TESTO FORNITO:
--------
Il lavoro e la formazione nelle lingue


“L’Istruzione è tutta una questione di costruire ponti” (Ralph Ellison)
Il lavoro e la formazione nelle lingue

 
“L’Istruzione è tutta una questione di costruire ponti” (Ralph Ellison)
“Si dice che il tempo cambia le cose, ma in realtà devi essere tu stesso a cambiarle”
(Andy Worhol)
“Imparare a conoscere la lingua, la storia, la cultura, le abitudini, i pregiudizi e gli stereotipi, le paure delle diverse comunità conviventi è un passo essenziale nel rapporto interetnico..."
(Alex Langer)

È opportuno avere un'istruzione sufficiente se ci preoccupiamo di colmare i divari tra dove siamo oggi e dove vogliamo essere in futuro, che siamo azienda o professionista o dipendente.

Il ponte è la relazione, è simbolo di reciprocità, la sostanziale struttura esistenziale in quanto si attraversa nei due sensi, aiuta a superare ciò che separa luoghi prossimi, ostacoli naturali, apre alla novità dell’altro mettendo in relazione due realtà, il suo attraversamento aiuta a superare le fratture che separano una società, i popoli, la diffidenza o le lacerazioni pregiudiziali, assegna alle realtà in dialogo pari dignità.
 
“Scambiare messaggi vincenti” è comunicazione volontaria, programmata, consapevole di scambiare messaggi per perseguire il proprio fine. Chi lavora a qualsiasi livello necessita questo tipo di formazione o supporto, non si tratta di tradurre una serie di termini ma di trasmettere informazioni.

Preoccuparsi di far comprendere la necessità di migliorarsi e formare i propri dipendenti, siano essi italiani o stranieri, dà loro non solo l’opportunità di crescere ma di lavorare meglio e aumentare la motivazione contribuendo al trend positivo dell’azienda. I corsi di formazione possono essere a costo zero grazie ai fondi accantonati presso gli enti bilaterali (ce ne sono di molti tipi).

La crescita dell’individuo, che fa parte degli stockholder dell’azienda, costituisce una fidelizzazione del dipendente: se sta bene nel proprio lavoro porterà solo profitto all’azienda.

Ci sono 3 aspetti da considerare e valorizzare per l’individuo e per l’azienda: specializzazione e ambizione, formazione (formale e non), esperienze e competenze professionali = progettualità, coerenza e competenze, cioè: la necessità di costruire con coerenza un percorso di crescita formativa professionale, facendo sì che il collaboratore lavori con impegno costante all’acquisizione di hard skills (tutte quelle competenze tecniche che si acquisiscono grazie all'esperienza maturata durante il percorso scolastico e sul posto di lavoro) altamente specialistiche e frutto di studio, ripetizione e pratica, fondamentali per la crescita lavorativa e il raggiungimento degli obiettivi professionali e aziendali.
--------
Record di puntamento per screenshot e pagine
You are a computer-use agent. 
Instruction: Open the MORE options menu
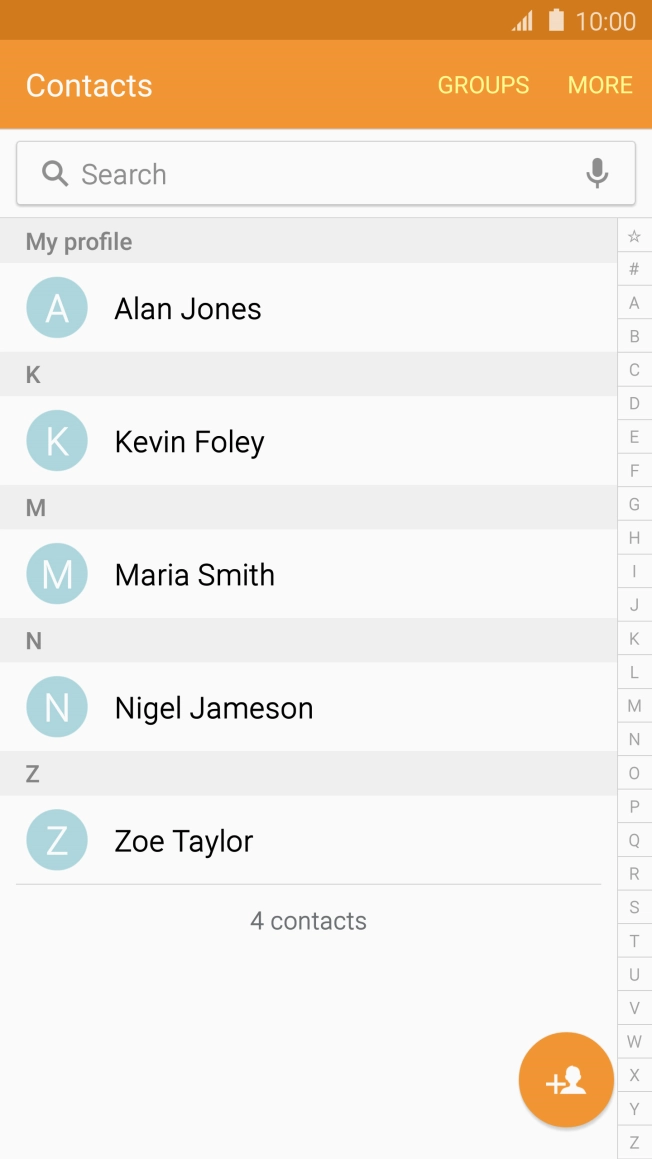tap(600, 85)
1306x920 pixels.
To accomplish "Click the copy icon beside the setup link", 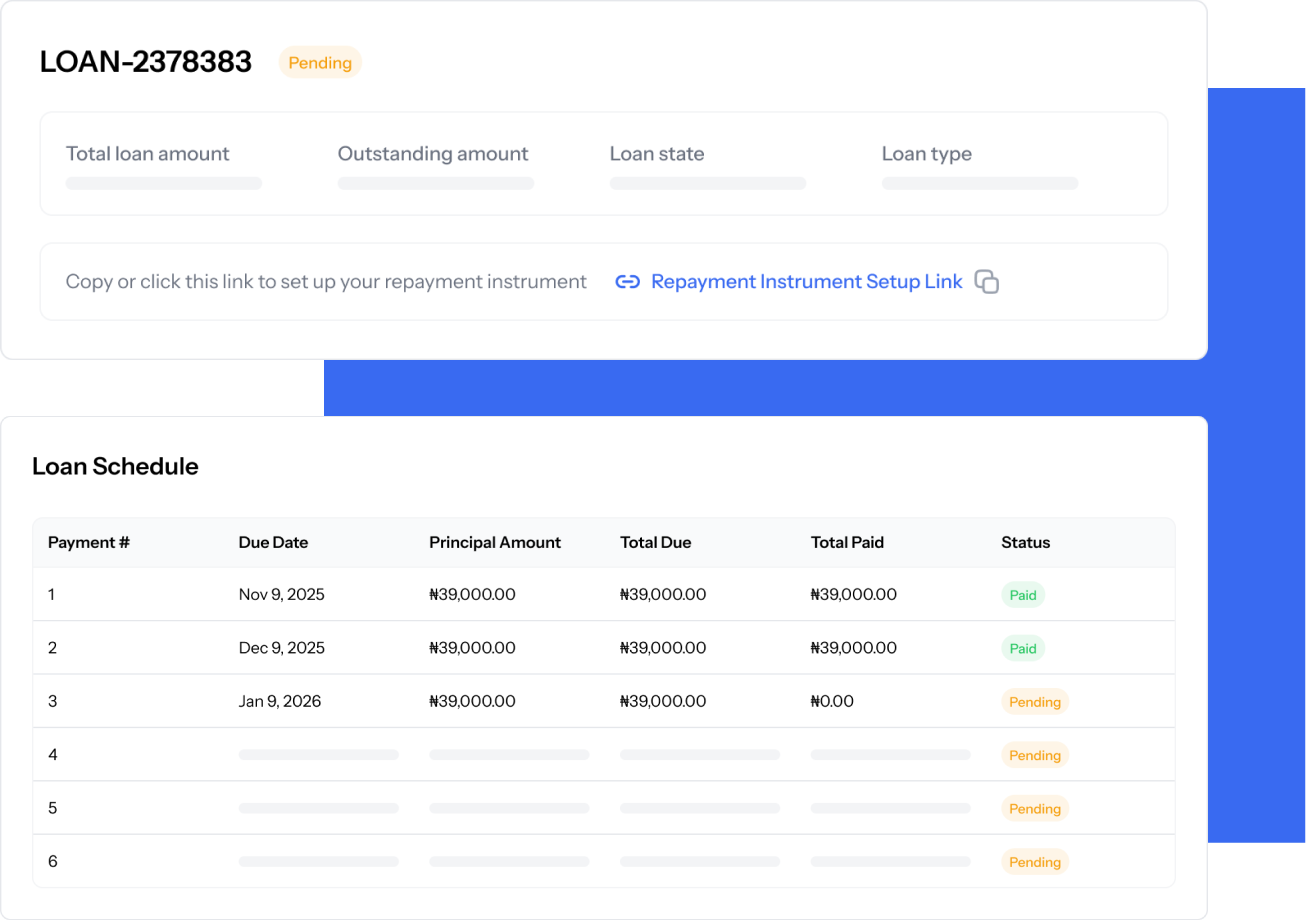I will tap(987, 282).

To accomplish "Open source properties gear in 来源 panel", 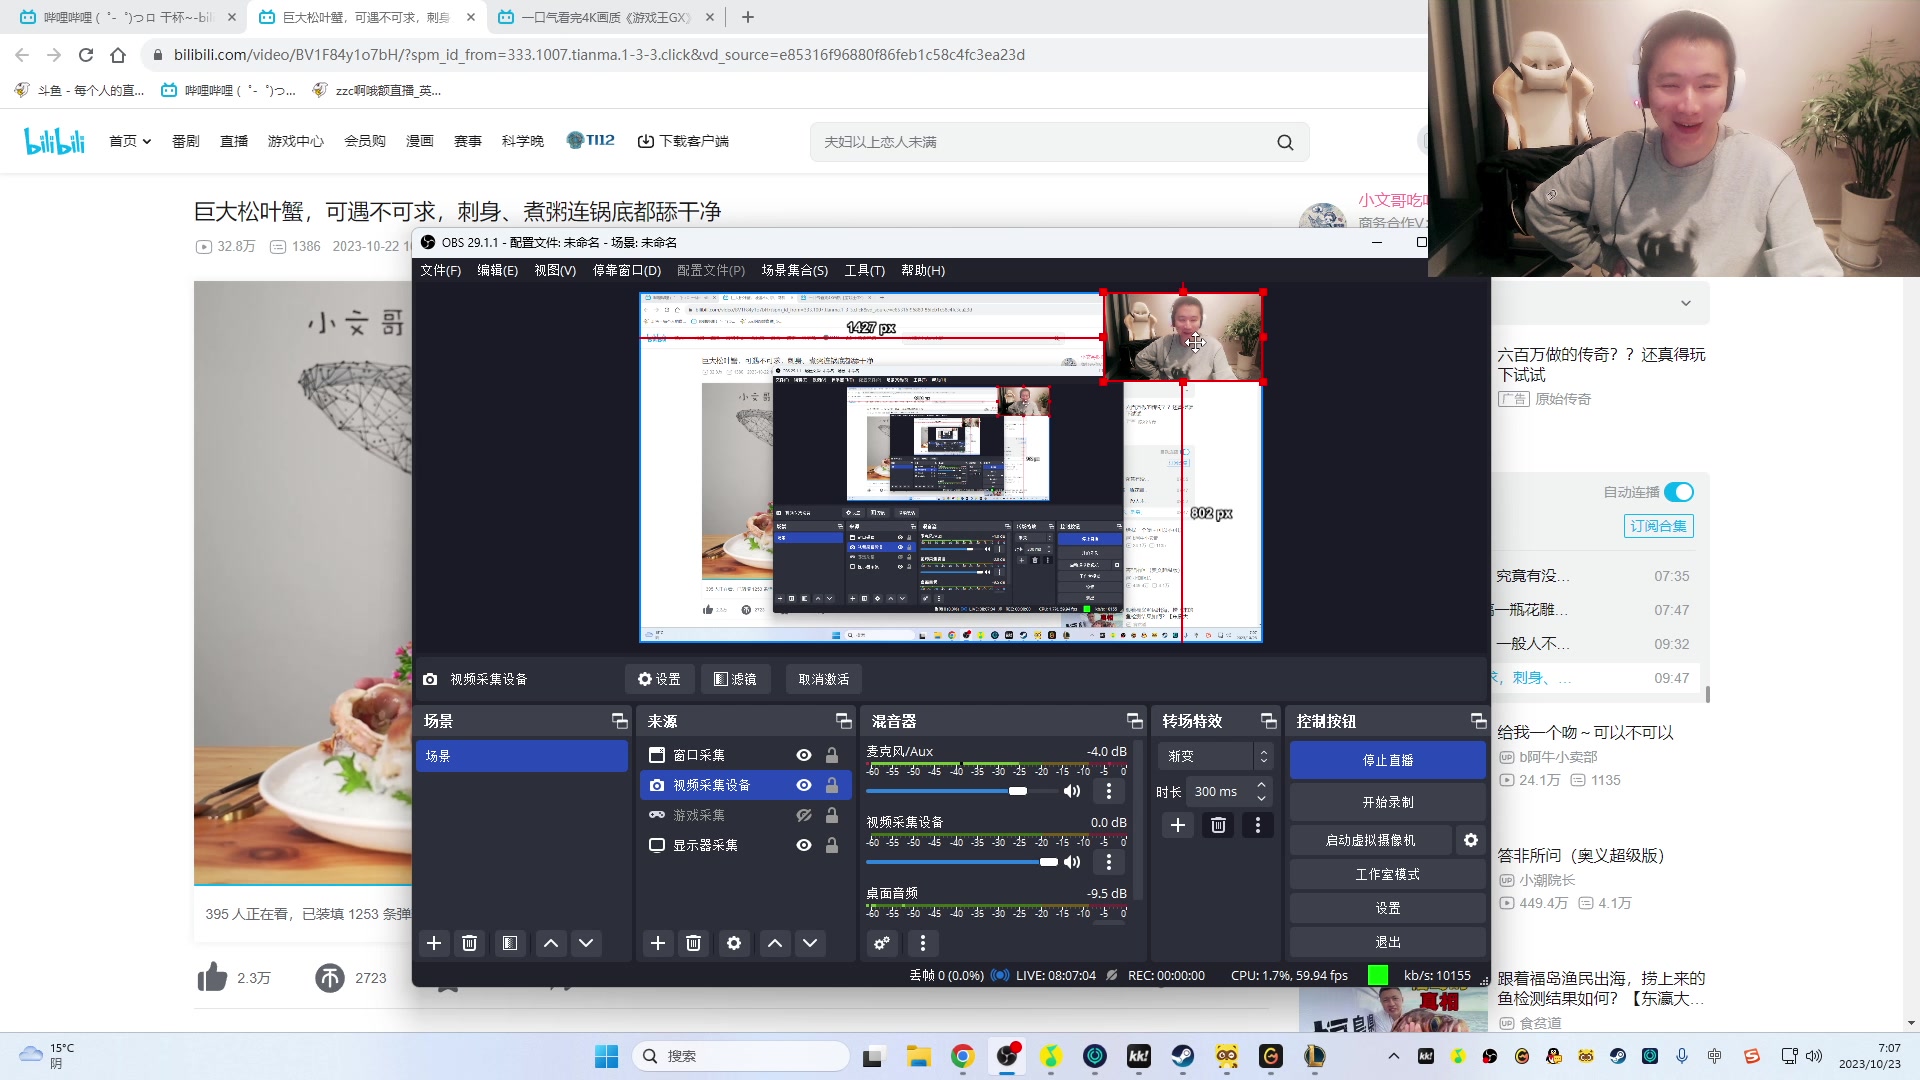I will (734, 943).
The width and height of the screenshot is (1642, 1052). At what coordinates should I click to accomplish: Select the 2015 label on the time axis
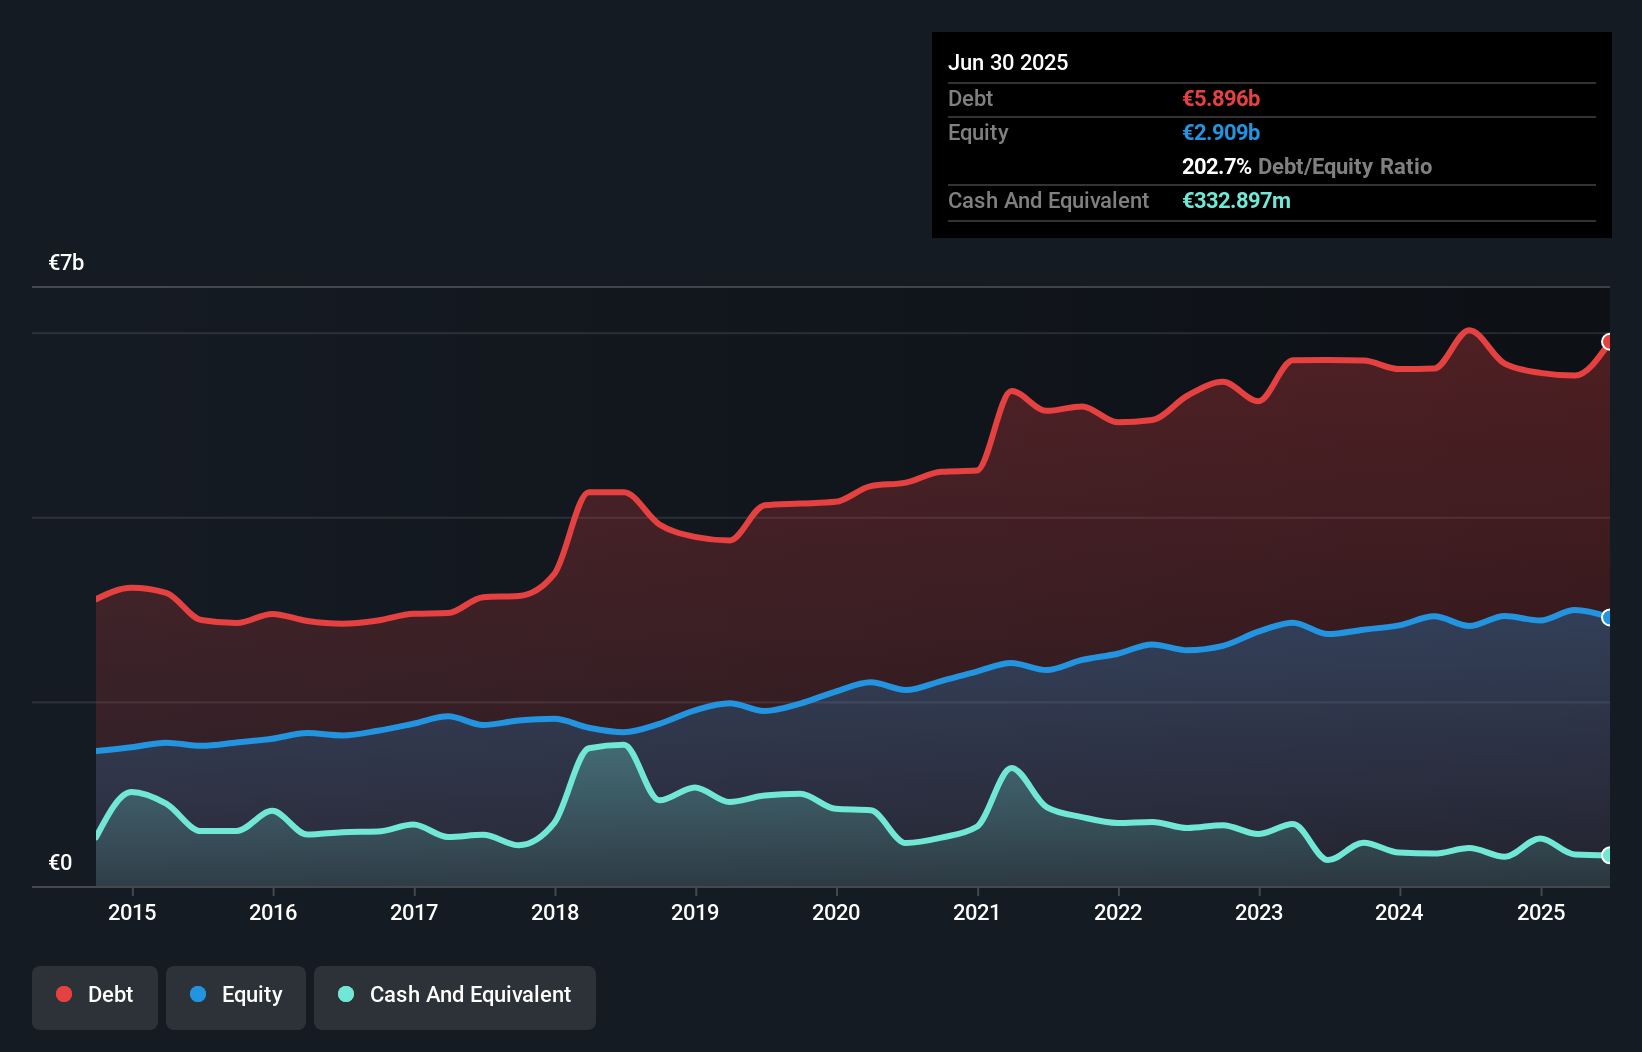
--------
PARTI DELL'ESERCIZIO:
1) Dal testo sulla formazione estrai il passo che comincia con "(Alex Langer)" e finisce con "dialogo pari dignità.".
2) Indica se ciascuna affermazione concorda con il testo sulla formazione, rispondendo sì o no e citando le parole del testo che lo decidono: (a) I corsi di formazione possono non costare nulla. (b) Scambiare messaggi vincenti consiste nel tradurre una serie di termini. (c) Il testo elenca tre aspetti da considerare per l'individuo e per l'azienda.

RISPOSTE IN ORDINE:
1)
(Alex Langer)

È opportuno avere un'istruzione sufficiente se ci preoccupiamo di colmare i divari tra dove siamo oggi e dove vogliamo essere in futuro, che siamo azienda o professionista o dipendente.

Il ponte è la relazione, è simbolo di reciprocità, la sostanziale struttura esistenziale in quanto si attraversa nei due sensi, aiuta a superare ciò che separa luoghi prossimi, ostacoli naturali, apre alla novità dell’altro mettendo in relazione due realtà, il suo attraversamento aiuta a superare le fratture che separano una società, i popoli, la diffidenza o le lacerazioni pregiudiziali, assegna alle realtà in dialogo pari dignità.

2)
(a) Sì: "I corsi di formazione possono essere a costo zero grazie ai fondi accantonati presso gli enti bilaterali"
(b) No: "non si tratta di tradurre una serie di termini ma di trasmettere informazioni"
(c) Sì: "Ci sono 3 aspetti da considerare e valorizzare per l’individuo e per l’azienda"